++++ Document excerpt ++++

Third, it follows that what is at stake in modern sectarian conflict in places like Iraq, Syria, Lebanon, and Bahrain is not the survival of the nation-state but the nature of its governing order: hierarchies of power, access to and distribution of political and economic resources, the identity of the nation-state, and the symbolic content of national identity. Through it all, the nation-state itself is not challenged; indeed, it is the prize of the contest. More than that, the nation-state provides the anchor, the legitimacy, and popular resonance for competing sect-coded claims. Again, with the exception of the likes of the Islamic State and transnational militants, domestic protagonists in sect-coded conflict almost always frame their stance with reference to the nation-state. This is well illustrated by the Iraqi, Lebanese, and Bahraini political classes: All are obliged to denounce "sectarianism", all must voice their commitment to the nation-state, and political messaging (even at times of civil war) has consistently framed sect-centric claims in national terms. Even a document as unabashedly sect-centric as The Declaration of the Shi'a of Iraq (Haddad, 2011, pp. 148-150) is one that is inescapably anchored in national claims. In that sense, sectarian identity's national dimension means that modern sectarian competition and sectarian conflict often happen for, within, and in the name of the nation-state.
Fourth, another recurring theme-and one that is again contradicted by the exceptional example of the Islamic State-is that though competing, sect-centric visions of the nation-state can drive political competition to the point of civil war, the concept and reality of sectarian plurality is almost never challenged. Demographic engineering may occur in particular locations for strategic reasons or as a function of wartime revenge, but national sectarian homogeneity is never the goal. Rather than a rejection of coexistence, sectarian conflict in contexts of high sectarian heterogeneity is more often about who gets to define the terms of coexistence and who gets what in the national framework (Shaery-Eisenlohr, 2011, p. 9). This is neatly illustrated in a survey that found that Sunnis in the Middle East are more likely to view Shi'as as non-Muslims in countries with few if any Shi'as. In fact, of the Middle Eastern countries that were surveyed, the most accepting of sectarian plurality were those that had gone through sect-coded civil wars-Lebanon and Iraq (Pew Research Center, 2012, Chapter 5).
Finally, an overlooked fact that relates to the above and that again highlights the often symbiotic rather than antagonistic relation between sectarian and national identities is that the former are, by definition, secondary identities that act as subsidiaries to larger ones (religion, nationality, ethnicity) and that have thus far been incapable of creating sect-based nationalist movements. Even a sectarian minority living in a sect-coded theocracy-Iranian Sunnis-have mobilized primarily along ethnic lines (Baloch, Kurdish, Arab) (Sabahi, 2013; Dudoignon, 2017, Chapter 6). The subordination of sectarian identities to the greater national and/or religious good can be traced to the 19th century and the rise of Islamic modernism in response to the challenges of western imperialism (Brunner, 2004, pp. 34-43; Enayat, 2005, Chapter 1). This placed a premium on Islamic unity that was later to be replicated in the prioritization of unity (ethnic and/or national) in confronting colonial interests. This has had a profound impact on the acceptability of sect-centricity as it has long been framed, sometimes cynically, as detrimental to the greater good of national unity (Osman, 2015, pp. 39-41; AI-Nifis, 2008, pp. 45-49; Matar, 2003, pp. 23-42). Indeed, it has created a persistent awkwardness in how sectarian identities are imagined by people in the region. This was perceptively noted by Henry Mack, British Ambassador to Iraq, who wrote in 1950,"... the struggle [between Sunnis and Shi'as] remains a partially hidden one, of which both sides are vaguely ashamed and which both would like to see resolved without an open political clash." (Kedourie, 1988, p. 253).

++++ Given information ++++

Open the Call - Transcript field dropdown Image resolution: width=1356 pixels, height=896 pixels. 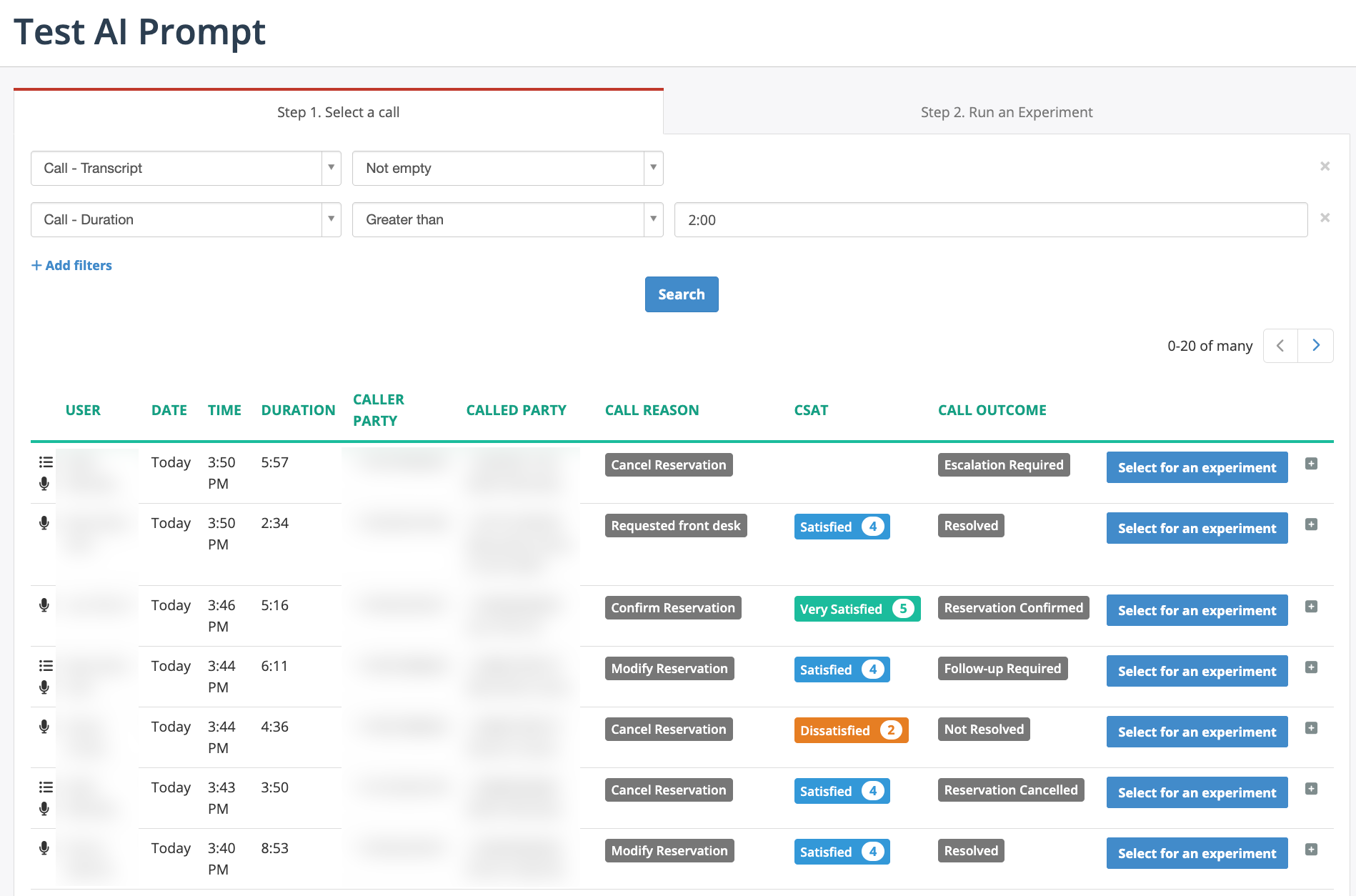click(x=186, y=169)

++++

Task description:
Answer from the passage on sectarian conflict:
(a) In sect-coded conflict, what is called "the prize of the contest"?
(b) Which two surveyed countries were found most accepting of sectarian plurality?
(c) Who was British Ambassador to Iraq and wrote about the struggle in 1950?
The lines have nothing to do with the passage on sectarian conflict.

The answer:
(a) The nation-state
(b) Lebanon and Iraq
(c) Henry Mack